The term “attitudinal and environmental barriers” shows that the concept of disability is closely related to stigma, and it is these attitudes – that because a person can, for instance not hear, is seen less of a person somehow – that inhibit the enjoyment of dignity of so defined persons. It is because it is not ‘fashionable’ to be a person with disability, so much so that people may find it undesirable to befriend you; marry you; associate with you; employ you, or admit you in their school which is the issue and not the so-called ‘condition’. To a lessor or greater extent, the same way people have pilloried views about HIV/AIDS is the same way they despise persons with disabilities.
Environmental barriers refer to those barriers which inhibit a person from enjoying and partaking in life socially, economically and vocationally. The case of a person using a wheelchair for example, can mean not having ramps on building entry ports, and this is why the CRPD expects necessary and appropriate modifications and adjustments to be undertaken in order to ensure to persons with disabilities enjoy or exercise, on an equal basis with others, all human rights and fundamental freedoms, what it terms “reasonable accommodation”.

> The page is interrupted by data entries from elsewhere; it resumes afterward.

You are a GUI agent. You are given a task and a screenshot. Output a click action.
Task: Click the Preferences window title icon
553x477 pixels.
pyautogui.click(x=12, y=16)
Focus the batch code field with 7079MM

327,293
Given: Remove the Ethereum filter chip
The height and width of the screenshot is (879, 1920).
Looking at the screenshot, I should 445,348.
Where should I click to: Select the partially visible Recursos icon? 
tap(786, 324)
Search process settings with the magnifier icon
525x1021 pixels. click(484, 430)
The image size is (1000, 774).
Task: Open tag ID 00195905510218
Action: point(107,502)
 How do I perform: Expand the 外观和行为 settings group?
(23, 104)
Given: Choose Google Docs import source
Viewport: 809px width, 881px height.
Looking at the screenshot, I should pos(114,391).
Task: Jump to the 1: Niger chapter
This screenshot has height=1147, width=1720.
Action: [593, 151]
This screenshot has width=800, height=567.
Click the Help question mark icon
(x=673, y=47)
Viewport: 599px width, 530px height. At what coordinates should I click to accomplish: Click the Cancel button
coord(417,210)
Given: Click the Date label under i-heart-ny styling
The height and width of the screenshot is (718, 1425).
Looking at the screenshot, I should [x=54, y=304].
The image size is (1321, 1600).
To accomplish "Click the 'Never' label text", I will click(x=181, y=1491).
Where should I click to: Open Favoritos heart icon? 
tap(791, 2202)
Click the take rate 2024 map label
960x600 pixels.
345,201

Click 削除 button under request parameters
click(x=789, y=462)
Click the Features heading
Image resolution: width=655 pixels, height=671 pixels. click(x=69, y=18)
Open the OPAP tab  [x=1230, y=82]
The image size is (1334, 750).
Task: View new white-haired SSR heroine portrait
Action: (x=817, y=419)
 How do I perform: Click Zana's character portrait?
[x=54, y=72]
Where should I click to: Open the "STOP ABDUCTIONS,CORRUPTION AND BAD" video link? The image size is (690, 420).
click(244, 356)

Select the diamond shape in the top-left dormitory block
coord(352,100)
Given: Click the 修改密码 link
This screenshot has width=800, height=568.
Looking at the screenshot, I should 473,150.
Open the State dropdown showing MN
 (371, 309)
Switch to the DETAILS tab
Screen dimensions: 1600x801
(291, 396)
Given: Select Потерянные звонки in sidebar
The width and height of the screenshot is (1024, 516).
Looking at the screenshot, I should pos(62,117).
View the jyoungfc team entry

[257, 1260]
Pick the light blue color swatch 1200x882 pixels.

The CRPD is a milestone in the disability rights discourse, but it throws a huge challenge, not only on the government but us as citizens too. The government is enjoined to enacting domestic laws in order to give momentum to the CRPD, and to create awareness on disability. This means that disability grants are not enough. It creates a paradigm shift in relation to our understanding of disability, and shows us that what is needed is not more sophisticated wheelchairs; hearings aids or brails, but a change in our minds and attitudes – this being the best gift we can give to our human race. This is something beyond the blueprint of law, it is a matter of the heart, spirit and mind, anchored in mutual respect for one another, and this is what makes the CRPD a socio-legal dynamite.
By Thubelihle Mpisi, Managing Director of MPISI CORA, Johannesburg, Sandton.